Por isso, a pergunta muda silenciosamente de “Uma pessoa com mais de 65 anos e dor articular deve levantar pesos?” para “Qual é a forma mais suave e realista de começar?” Uma pessoa pode começar com uma banda elástica presa a uma maçaneta, outra com uma aula supervisionada no salão de uma igreja. Uma pode nunca tocar num halter de metal e ainda assim ficar mais forte usando latas de feijão. A parte surpreendente não é que o treino de força funcione. É o quão comum, imperfeito e humano ele parece quando funciona.
| Ponto-chave | Detalhe | Interesse para o leitor |
|---|---|---|
| O treino de força alivia a dor articular | Exercícios de resistência constroem suporte muscular em torno de articulações dolorosas, reduzindo a carga e melhorando a estabilidade. | Oferece uma opção concreta, apoiada pela ciência, para além de analgésicos e repouso passivo. |
| Comece pequeno e seja consistente | Movimentos simples como levantar-sentar ou flexões na parede, duas vezes por semana, podem mudar a vida diária ao longo do tempo. | Torna a ideia de levantar pesos viável, mesmo com pouca energia ou muita ansiedade. |
| Foque-se em ganhos do mundo real | Acompanhe melhorias em escadas, compras, sono e confiança - não apenas números no ginásio. | Ajuda a notar progresso e a manter motivação quando as articulações ainda têm “dias maus”. |
FAQ:
- O treino de força não é perigoso para articulações com artrite após os 65? Quando os exercícios são ajustados ao seu nível e a progressão é lenta, os estudos mostram que o trabalho de resistência não só é seguro como muitas vezes reduz a dor da artrite e melhora a função.
- Quão pesados devem ser os pesos se sou completamente iniciante? Comece com um peso que consiga levantar 10–15 vezes com esforço ligeiro e sem dor aguda; as últimas repetições devem ser desafiantes, mas controladas.
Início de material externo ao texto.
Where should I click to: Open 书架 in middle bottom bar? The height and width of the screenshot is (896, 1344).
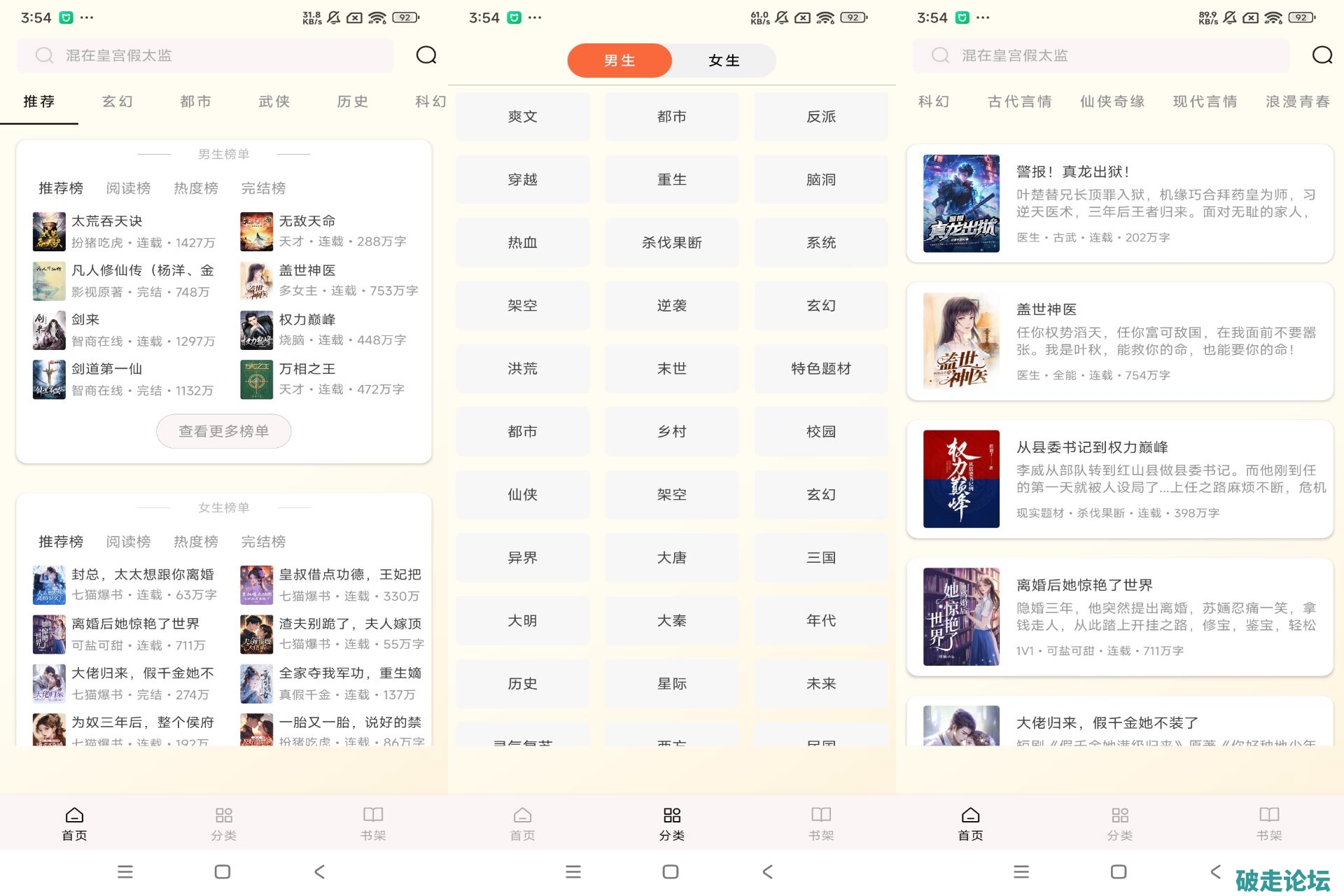pos(820,823)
- E se a minha dor piorar depois de uma sessão? Dor muscular durante um ou dois dias é normal; um aumento acentuado da dor articular que persiste vários dias é sinal para reduzir peso, amplitude ou repetições na sessão seguinte e, se necessário, falar com um profissional.
- Posso fazer treino de força em casa sem ir ao ginásio? Sim, muitos exercícios eficazes usam peso corporal, bandas elásticas ou objetos domésticos leves; uma única sessão orientada pode ajudá-lo a construir uma rotina segura em casa.
- Em quanto tempo vou notar diferença na dor e na mobilidade? A maioria das pessoas que mantém duas sessões por semana começa a notar pequenas mudanças em 4–6 semanas, com ganhos maiores de força e confiança ao fim de três meses e daí em diante.